***** DATA FOR THIS TASK

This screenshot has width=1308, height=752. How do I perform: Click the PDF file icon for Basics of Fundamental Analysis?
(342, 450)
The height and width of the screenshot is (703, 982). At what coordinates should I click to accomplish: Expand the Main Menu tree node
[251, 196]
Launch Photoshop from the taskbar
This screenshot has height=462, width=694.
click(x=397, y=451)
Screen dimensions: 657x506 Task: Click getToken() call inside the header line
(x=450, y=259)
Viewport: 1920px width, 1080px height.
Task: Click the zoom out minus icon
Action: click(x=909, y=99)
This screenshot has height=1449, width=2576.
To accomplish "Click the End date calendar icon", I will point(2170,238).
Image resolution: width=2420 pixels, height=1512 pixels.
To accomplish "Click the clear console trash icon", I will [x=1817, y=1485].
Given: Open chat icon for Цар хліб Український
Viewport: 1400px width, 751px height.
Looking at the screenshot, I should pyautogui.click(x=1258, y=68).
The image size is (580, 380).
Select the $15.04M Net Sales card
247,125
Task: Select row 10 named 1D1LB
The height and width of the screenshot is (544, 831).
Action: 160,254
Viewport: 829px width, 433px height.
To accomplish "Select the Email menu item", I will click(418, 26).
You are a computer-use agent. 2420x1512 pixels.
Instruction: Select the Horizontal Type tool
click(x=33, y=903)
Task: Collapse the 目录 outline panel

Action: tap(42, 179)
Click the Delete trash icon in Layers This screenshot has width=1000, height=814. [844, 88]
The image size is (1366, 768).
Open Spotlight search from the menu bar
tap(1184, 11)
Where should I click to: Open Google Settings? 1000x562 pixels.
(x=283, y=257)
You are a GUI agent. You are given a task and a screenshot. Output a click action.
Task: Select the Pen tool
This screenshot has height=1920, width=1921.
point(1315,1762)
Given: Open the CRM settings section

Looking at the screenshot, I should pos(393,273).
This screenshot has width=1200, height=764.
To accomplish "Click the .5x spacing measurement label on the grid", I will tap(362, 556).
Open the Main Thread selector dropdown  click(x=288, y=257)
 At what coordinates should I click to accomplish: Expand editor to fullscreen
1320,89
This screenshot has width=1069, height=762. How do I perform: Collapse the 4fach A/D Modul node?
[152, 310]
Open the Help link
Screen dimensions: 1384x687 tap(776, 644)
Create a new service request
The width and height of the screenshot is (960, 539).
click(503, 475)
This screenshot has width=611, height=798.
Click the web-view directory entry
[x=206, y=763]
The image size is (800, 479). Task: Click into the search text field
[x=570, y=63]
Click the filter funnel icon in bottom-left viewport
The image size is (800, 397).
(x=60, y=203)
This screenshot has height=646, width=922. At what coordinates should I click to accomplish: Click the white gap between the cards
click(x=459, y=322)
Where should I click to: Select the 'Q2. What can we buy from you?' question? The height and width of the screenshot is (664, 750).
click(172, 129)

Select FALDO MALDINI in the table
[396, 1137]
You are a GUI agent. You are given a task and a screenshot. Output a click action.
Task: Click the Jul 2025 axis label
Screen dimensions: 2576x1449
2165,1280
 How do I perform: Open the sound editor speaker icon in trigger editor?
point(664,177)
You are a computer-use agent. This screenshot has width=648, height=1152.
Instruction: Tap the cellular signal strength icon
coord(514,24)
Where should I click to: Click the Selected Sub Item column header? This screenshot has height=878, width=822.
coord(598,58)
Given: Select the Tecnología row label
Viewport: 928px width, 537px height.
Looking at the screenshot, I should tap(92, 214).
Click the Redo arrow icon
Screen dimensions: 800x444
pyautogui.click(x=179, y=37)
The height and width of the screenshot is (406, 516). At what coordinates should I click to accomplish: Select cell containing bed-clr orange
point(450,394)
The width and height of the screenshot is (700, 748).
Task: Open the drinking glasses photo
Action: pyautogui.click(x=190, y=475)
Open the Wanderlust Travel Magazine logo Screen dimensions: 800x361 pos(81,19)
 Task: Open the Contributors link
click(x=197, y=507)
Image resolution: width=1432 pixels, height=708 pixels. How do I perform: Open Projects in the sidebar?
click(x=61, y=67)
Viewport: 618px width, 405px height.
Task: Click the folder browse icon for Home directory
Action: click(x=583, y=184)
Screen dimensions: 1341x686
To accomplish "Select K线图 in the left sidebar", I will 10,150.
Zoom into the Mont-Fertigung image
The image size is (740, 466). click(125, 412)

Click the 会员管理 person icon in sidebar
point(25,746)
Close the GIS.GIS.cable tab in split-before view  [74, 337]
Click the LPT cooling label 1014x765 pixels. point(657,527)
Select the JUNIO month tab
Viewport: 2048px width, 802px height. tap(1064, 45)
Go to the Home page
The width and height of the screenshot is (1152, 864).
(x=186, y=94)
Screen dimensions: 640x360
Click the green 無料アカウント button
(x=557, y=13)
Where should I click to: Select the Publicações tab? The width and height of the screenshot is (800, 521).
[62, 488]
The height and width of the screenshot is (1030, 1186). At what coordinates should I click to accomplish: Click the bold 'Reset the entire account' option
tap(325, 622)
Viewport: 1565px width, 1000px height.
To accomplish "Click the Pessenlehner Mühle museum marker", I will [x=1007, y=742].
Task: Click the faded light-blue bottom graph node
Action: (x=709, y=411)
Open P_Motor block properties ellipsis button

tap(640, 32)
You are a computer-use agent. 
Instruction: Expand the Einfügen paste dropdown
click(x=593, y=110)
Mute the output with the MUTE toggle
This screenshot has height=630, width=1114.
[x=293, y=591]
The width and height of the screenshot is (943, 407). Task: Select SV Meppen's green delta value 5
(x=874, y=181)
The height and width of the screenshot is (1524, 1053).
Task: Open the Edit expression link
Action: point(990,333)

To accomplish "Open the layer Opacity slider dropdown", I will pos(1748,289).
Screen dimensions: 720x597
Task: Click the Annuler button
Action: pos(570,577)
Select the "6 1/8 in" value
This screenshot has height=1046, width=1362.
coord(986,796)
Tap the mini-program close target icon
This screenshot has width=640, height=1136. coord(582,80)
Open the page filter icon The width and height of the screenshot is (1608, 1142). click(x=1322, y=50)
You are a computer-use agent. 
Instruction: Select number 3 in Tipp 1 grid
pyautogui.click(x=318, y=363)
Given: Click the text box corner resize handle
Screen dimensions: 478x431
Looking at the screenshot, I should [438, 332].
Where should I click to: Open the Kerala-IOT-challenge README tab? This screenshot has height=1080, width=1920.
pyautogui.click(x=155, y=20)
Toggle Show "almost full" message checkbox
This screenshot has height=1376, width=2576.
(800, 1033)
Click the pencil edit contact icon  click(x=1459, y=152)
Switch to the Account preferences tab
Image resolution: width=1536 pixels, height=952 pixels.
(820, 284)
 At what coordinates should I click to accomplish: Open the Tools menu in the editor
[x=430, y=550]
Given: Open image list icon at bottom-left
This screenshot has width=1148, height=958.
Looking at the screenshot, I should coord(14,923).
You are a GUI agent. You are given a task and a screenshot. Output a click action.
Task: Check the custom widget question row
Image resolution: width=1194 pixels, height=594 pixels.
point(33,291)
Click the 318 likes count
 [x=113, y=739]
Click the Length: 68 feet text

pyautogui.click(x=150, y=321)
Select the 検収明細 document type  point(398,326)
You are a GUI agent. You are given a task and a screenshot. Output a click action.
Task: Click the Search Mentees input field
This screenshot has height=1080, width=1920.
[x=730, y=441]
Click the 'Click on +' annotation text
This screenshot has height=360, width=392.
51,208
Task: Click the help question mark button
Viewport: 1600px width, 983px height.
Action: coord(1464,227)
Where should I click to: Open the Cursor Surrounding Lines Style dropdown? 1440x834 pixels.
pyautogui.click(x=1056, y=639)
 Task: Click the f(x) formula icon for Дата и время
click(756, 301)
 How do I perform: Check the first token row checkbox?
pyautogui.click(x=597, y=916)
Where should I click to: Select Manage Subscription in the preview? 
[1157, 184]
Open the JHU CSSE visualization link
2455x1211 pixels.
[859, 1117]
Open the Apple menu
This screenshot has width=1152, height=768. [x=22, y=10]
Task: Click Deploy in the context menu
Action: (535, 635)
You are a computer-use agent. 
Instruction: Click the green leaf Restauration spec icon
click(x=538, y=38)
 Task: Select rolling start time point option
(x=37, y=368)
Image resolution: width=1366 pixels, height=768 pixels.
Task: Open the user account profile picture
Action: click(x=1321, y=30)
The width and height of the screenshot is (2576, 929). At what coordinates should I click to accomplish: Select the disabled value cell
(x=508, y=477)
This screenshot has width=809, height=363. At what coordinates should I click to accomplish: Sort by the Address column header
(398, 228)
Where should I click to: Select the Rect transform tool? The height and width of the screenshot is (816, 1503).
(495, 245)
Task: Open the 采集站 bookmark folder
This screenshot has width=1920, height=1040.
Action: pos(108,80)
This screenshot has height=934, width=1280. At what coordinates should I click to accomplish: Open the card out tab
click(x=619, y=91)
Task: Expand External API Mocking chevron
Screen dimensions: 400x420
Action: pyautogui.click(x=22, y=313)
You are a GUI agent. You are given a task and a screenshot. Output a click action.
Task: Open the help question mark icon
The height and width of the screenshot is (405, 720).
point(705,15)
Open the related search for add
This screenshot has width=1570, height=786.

**********

▸ EXERCISE
Revise the rows starting at the line that contains "Screen dimensions: 1341x686" and ending at the line that contains "Viewport: 2048px width, 802px". Replace "sidebar" with "side panel" and leave everything else unchanged.

▸ RESULT FOR THIS TASK
Screen dimensions: 1341x686
To accomplish "Select K线图 in the left side panel", I will 10,150.
Zoom into the Mont-Fertigung image
The image size is (740, 466). click(125, 412)

Click the 会员管理 person icon in side panel
point(25,746)
Close the GIS.GIS.cable tab in split-before view  [74, 337]
Click the LPT cooling label 1014x765 pixels. point(657,527)
Select the JUNIO month tab
Viewport: 2048px width, 802px height. tap(1064, 45)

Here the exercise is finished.